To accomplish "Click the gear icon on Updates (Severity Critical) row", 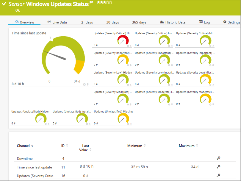I will coord(218,175).
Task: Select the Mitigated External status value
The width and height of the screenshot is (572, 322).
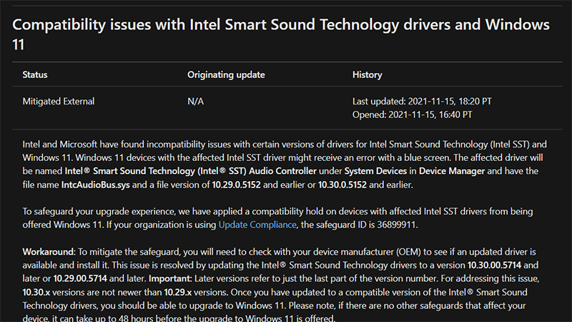Action: coord(59,102)
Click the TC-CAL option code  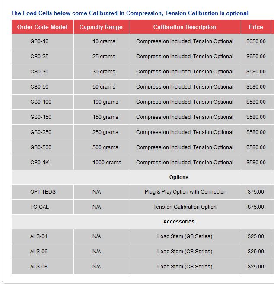(x=39, y=207)
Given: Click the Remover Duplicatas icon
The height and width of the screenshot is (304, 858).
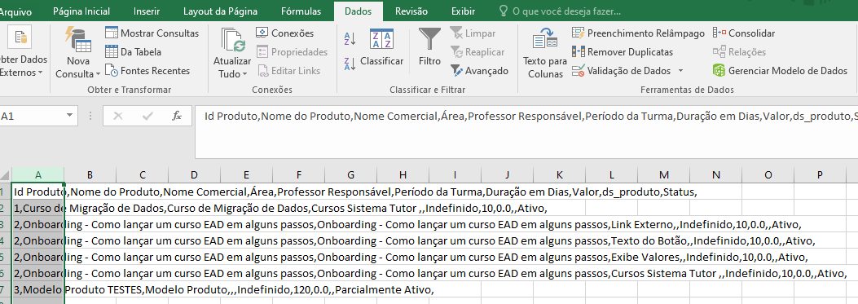Looking at the screenshot, I should coord(579,52).
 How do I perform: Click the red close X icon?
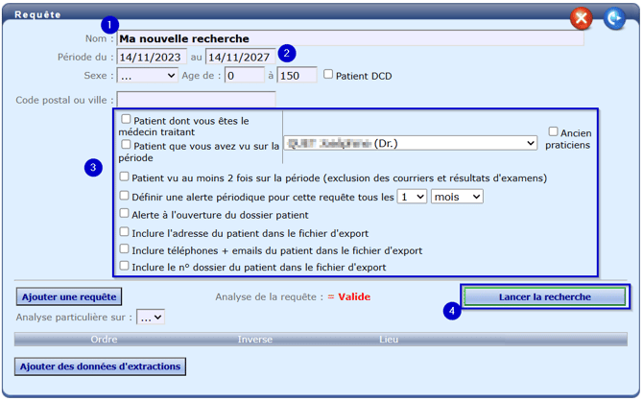coord(581,17)
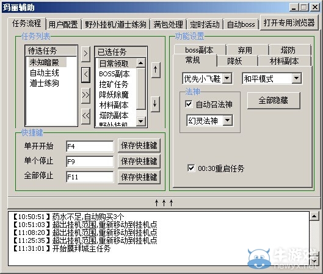This screenshot has height=274, width=323.
Task: Select 自动主线 in pending task list
Action: click(x=45, y=73)
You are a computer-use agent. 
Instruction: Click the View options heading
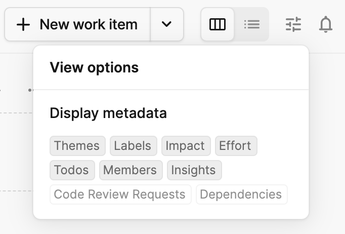[94, 67]
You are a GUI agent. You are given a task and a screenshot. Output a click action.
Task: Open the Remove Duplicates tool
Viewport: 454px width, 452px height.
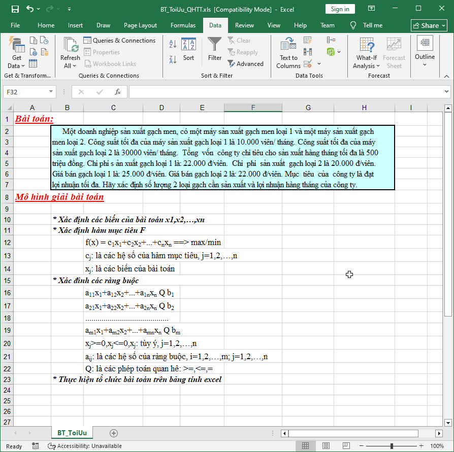[308, 52]
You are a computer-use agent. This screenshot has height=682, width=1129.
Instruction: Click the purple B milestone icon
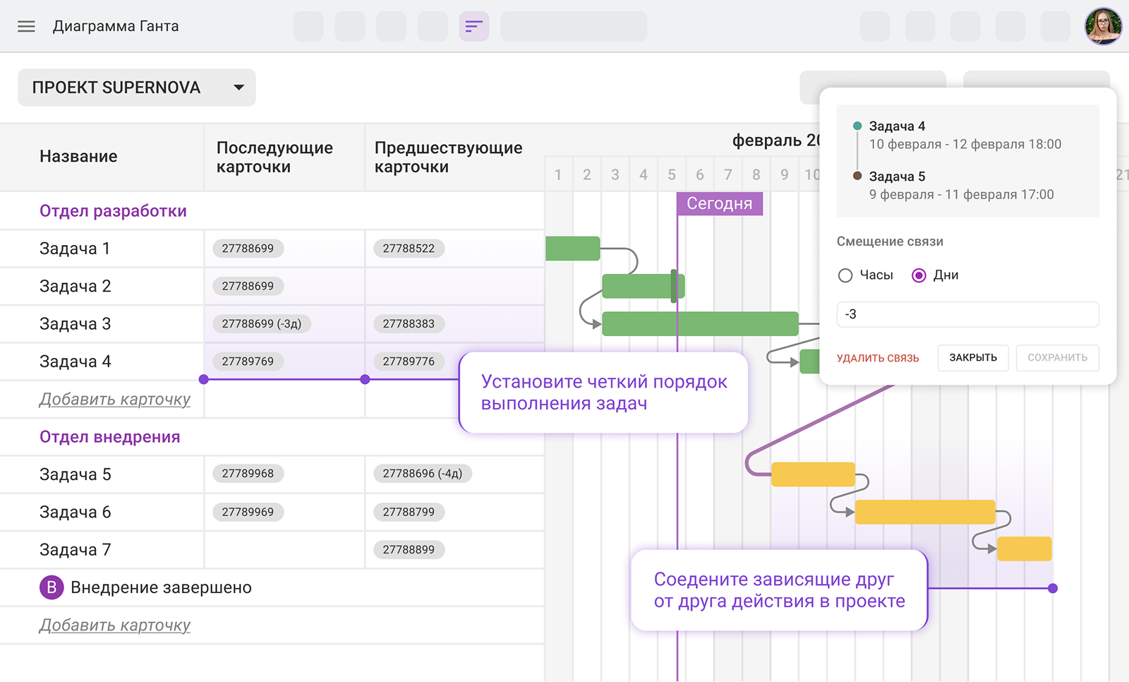[x=52, y=587]
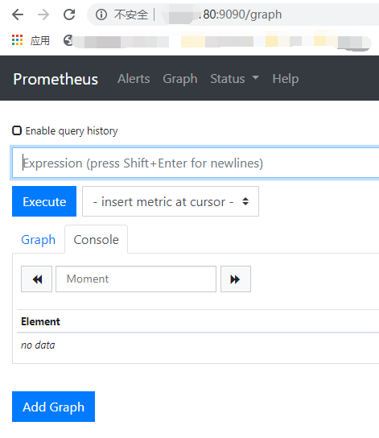Click the site info insecure icon
This screenshot has height=438, width=379.
point(101,14)
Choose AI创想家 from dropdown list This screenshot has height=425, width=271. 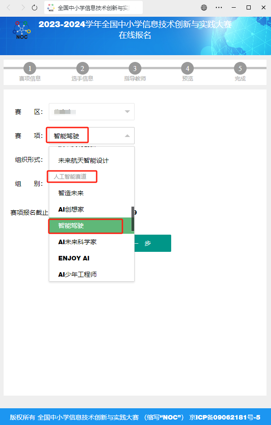[x=71, y=209]
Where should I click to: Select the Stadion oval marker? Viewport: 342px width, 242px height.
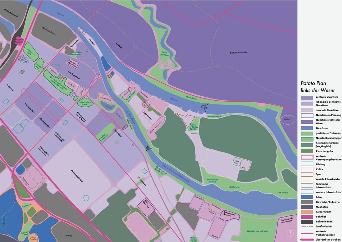[x=287, y=120]
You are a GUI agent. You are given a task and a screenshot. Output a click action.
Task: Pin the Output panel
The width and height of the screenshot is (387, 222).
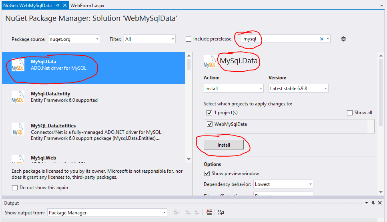pyautogui.click(x=373, y=203)
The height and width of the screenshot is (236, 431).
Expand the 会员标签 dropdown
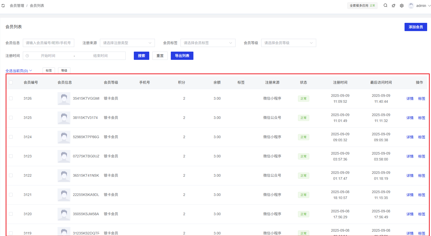click(x=208, y=43)
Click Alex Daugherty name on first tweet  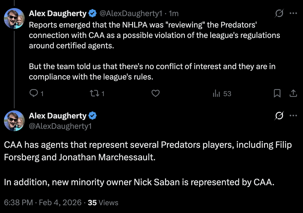[x=57, y=13]
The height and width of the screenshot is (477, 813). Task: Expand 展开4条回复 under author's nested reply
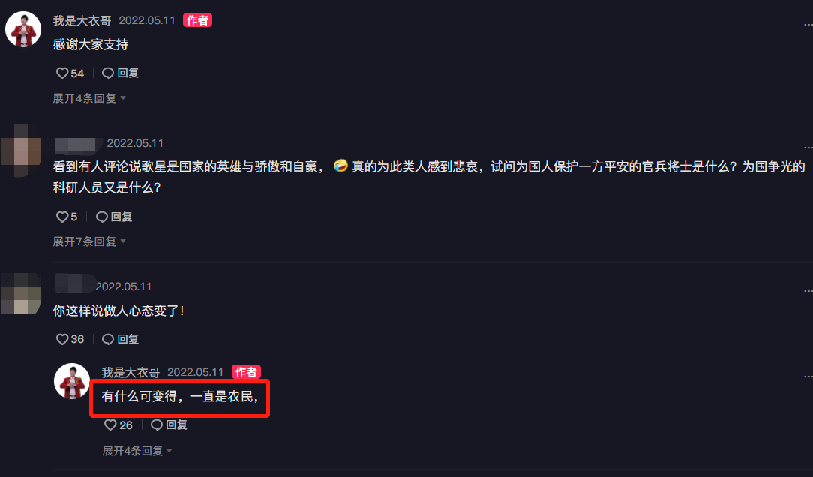tap(137, 451)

━━━━

→ **Exercise details**
Nothing but a number is expected here: how many lines above include the string "computer".

→ **Answer for this exercise**
2